Ready to acquire a taste for the 'vacuum cleaners of the sea'?
Steve Connor is the Science Editor of The Independent and i. He has won many awards for his journalism, including five-times winner of the prestigious British science writers’ award; the David Perlman Award of the American Geophysical Union; four times highly commended as specialist journalist of the year in the UK Press Awards; UK health journalist of the year and a special merit award of the European School of Oncology for his investigations into the tobacco industry. He has a degree in zoology from the University of Oxford and has a special interest in genetics and medical science, human evolution and origins, climate change and the environment.
Thursday 03 February 2011
It breathes through its anus, can liquefy its body and acts as the waste collectors of the seabed. Scientists now believe that a species of sea cucumber living off the British coast could become a lucrative culinary export.

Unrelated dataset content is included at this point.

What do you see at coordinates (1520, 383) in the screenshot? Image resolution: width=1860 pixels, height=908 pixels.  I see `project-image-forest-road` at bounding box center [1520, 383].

A project will begin this year to see whether it is possible to harvest commercial quantities of sea cucumbers – which are animals not plants – from beneath fish farms where the seabed is laden with the organic detritus.
Experts believe it may be possible to clean up the sea floor below the fish farms by cultivating vast "herds" of sea cucumbers while at the same time producing a valuable culinary delicacy that is highly prized in China and the Far East, where processed sea cucumbers can sell for extortionate prices.
Matt Slater, a New Zealander and sea cucumber specialist at Newcastle University, has been brought in to oversee a research project that will investigate the possibility of setting up the first commercial sea cucumber farm in Britain with the long-term aim of exporting the animals to China.
"We wanted to find a way to clean up waste produced by large-scale aquaculture so that farming activities in the sea have little or no impact on the ocean floor," Dr Slater said.
"By growing sea cucumbers on waste from fish farms we are not only farming a valuable food product and giving the wild sea cucumber populations a chance to recover, we are also developing solutions to fish-farming impacts," he said.
The species being investigated, Holothuria forskali, grows up to 10 inches long and is native to the British Isles. It is already caught in southern Europe for export to China and it has a texture and taste similar to squid, Dr Slater said. "It would fit on a plate. I've found it to be relatively tasteless to be honest. It's salty, but it takes up other flavours well and has a good texture, like squid. It's generally perceived as having health benefits," he said.
"China produces about 90,000 tons of sea cucumbers using similar methods and so it is proven as an effective system as long as the species being farmed is suitable to the local environment," Dr Slater added.
Sea cucumbers behave rather like terrestrial earthworms by crawling slowly around the seabed consuming any organic detritus in their path. In nature they provide a valuable service in waste recycling. "They are not particularly charming animals but they are considered a delicacy, and even an aphrodisiac, in some cultures," Dr Slater said.
Sea cucumber sandwiches
Known for its slipperiness – a test for all but expert chopstick users – the sea cucumber is a delicacy best served braised in a broth of shitake mushrooms. Its flavour has been rated by one western diner as "slightly lower than phlegm, the texture of which it closely resembles". Not widely available in Britain, so those wishing to try it should head to Chinatown. Take a fork.